The newly signed Certificate is still embedded in the Kubernetes system, we need to extract it. Here we can do a little JSON magic:

# kubectl get csr ${user} -o jsonpath='{.status.certificate}' | base64 --decode > ${user_crt}

Config Generation

The signed OpenSSL (X509!) Certificate isn't much use as kubectl wants a configuration file. Here, we need to gather a few things:

(Obviously, you don't need to repeat these all the time!)

  • the cluster's name:

    # cluster=$(kubectl config view -o jsonpath='{.clusters[0].name}')
    
  • the cluster's IP address:

    # server=$(kubectl config view -o jsonpath='{.clusters[0].cluster.server}')
    

    This could be complicated by having more than one master. We only have one at the moment...

  • the Kubernetes Cluster's CA Certificate -- reusing ${cluster} in case we have more than one:

    # ca_crt=${cluster}-ca.crt
    # kubectl config view -o jsonpath='{.clusters[0].cluster.certificate-authority-data}' --raw | base64 --decode - > ${ca_crt}
    

Now we can start constructing a config file where we pass --kubeconfig=${user_cfg} (rather than stamp over our own config file).

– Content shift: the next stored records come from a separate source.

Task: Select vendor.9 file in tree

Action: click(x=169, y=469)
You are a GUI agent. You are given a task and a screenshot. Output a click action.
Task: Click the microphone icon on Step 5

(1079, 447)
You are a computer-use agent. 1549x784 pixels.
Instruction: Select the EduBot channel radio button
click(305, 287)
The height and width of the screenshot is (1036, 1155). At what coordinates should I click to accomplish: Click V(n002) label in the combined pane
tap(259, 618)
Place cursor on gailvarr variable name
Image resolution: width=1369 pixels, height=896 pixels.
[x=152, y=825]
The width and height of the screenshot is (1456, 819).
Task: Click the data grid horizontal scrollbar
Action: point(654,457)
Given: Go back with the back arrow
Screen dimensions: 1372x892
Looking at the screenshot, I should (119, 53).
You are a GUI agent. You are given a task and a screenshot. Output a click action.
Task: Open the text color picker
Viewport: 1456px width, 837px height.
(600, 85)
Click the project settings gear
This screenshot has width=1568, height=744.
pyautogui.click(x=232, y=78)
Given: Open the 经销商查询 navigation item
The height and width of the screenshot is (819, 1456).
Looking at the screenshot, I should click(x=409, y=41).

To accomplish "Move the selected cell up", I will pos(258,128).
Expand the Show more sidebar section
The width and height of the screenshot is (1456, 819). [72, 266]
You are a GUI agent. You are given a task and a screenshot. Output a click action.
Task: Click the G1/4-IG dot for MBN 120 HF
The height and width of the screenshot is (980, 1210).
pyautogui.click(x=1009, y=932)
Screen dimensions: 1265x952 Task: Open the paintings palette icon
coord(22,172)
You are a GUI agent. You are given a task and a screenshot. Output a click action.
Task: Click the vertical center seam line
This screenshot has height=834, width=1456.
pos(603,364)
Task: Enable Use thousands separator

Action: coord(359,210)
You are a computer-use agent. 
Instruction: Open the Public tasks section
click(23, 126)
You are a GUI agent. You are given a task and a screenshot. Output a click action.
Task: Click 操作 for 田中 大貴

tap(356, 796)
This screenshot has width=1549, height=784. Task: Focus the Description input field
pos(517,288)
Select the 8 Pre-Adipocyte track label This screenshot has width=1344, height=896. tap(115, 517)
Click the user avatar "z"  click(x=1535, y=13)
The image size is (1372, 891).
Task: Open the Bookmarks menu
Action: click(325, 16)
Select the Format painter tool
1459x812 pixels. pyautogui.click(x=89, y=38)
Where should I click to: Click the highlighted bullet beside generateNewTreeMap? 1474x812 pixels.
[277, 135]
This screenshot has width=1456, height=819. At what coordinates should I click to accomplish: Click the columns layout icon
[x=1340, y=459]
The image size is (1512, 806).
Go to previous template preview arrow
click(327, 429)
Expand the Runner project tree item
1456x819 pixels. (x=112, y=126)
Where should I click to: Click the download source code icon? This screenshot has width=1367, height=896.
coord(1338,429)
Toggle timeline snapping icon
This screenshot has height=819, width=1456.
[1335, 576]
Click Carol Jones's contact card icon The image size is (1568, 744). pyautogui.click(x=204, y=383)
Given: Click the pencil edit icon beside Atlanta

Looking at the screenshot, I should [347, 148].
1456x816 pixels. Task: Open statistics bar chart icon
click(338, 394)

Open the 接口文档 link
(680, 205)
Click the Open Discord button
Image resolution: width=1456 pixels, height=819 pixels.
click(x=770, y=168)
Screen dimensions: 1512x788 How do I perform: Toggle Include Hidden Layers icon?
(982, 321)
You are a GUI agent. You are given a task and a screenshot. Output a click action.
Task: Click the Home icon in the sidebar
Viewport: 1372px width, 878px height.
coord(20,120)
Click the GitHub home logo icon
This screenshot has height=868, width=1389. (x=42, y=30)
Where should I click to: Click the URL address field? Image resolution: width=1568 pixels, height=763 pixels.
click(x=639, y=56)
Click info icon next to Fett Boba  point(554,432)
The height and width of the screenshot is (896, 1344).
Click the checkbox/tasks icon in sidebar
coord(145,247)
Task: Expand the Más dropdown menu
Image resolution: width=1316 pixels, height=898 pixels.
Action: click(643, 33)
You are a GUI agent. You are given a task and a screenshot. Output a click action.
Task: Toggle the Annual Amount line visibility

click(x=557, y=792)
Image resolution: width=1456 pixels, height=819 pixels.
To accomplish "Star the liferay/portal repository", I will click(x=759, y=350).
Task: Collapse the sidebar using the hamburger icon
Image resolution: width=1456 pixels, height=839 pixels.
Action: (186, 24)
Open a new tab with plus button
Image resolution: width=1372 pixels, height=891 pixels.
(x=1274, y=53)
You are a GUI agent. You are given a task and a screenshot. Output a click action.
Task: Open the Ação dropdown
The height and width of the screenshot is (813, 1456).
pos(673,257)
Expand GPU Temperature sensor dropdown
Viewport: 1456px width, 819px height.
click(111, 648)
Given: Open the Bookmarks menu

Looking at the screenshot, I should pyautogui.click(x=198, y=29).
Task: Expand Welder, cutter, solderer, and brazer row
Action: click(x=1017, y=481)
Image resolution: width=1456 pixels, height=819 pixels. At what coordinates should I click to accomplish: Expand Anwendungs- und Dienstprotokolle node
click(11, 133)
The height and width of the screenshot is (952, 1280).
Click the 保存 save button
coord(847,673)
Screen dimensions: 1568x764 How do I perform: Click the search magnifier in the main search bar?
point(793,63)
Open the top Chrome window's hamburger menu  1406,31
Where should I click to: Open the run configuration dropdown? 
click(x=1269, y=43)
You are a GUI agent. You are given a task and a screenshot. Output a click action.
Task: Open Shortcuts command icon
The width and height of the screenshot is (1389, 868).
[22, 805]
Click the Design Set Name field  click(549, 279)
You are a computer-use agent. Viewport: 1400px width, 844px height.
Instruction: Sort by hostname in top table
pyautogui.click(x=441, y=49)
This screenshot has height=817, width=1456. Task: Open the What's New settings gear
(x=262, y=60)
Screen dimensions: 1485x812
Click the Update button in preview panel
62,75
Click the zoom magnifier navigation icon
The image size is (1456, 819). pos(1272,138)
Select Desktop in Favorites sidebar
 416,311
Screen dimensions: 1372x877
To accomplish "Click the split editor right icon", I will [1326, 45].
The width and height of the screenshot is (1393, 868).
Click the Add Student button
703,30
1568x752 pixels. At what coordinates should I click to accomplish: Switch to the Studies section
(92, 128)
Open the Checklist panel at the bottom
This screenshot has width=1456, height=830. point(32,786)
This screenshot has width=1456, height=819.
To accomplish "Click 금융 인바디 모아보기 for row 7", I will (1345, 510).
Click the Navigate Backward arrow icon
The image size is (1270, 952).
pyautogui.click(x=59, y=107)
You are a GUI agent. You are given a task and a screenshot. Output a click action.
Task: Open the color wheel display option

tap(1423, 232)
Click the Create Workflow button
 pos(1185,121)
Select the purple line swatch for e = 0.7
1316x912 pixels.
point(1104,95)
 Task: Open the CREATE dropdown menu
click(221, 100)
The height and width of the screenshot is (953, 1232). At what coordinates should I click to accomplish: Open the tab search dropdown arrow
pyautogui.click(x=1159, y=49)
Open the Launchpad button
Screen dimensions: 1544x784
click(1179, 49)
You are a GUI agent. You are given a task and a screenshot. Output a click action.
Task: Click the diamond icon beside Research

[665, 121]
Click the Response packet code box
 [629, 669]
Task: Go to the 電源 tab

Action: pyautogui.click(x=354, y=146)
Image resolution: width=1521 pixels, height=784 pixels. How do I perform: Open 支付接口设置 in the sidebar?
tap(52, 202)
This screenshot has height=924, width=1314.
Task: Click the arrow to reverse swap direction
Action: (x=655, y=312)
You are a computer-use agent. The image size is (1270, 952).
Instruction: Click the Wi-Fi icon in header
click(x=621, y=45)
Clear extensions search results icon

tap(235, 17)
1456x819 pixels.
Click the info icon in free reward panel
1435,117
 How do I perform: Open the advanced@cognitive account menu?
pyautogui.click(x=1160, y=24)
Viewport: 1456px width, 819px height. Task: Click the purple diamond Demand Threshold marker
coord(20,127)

  1. define the cluster in this config file:

    # kubectl config set-cluster ${cluster} --server=${server} --certificate-authority=${ca_crt} --kubeconfig=${user_cfg} --embed-certs
    
  2. add the User's credentials:

    # kubectl config set-credentials ${user} --client-certificate=${user_crt} --client-key=${user_key} --embed-certs --kubeconfig=${user_cfg}
    
  3. create the NameSpace -- if you're not using the default namespace. Let's suppose we have an opt_ns variable:

    if ! kubectl get ns/${opt_ns} ; then
        kubectl create ns ${opt_ns}
    fi
    
  4. define the context -- here using a ${user}-${cluster} naming scheme:

    # kubectl config set-context ${user}-${cluster} --cluster=${cluster} --namespace=${opt_ns} --user=${user} --kubeconfig=${user_cfg}
    

    Notice that it binds in the NameSpace.

  5. use the context:

    # kubectl config use-context ${user}-${cluster} --kubeconfig=${user_cfg}
    

Now you are free to pass ${user_cfg} to the user as their ~/.kube/config file (or otherwise represented on KUBECONFIG).

And, remember, they'll be back again tomorrow for a new config file!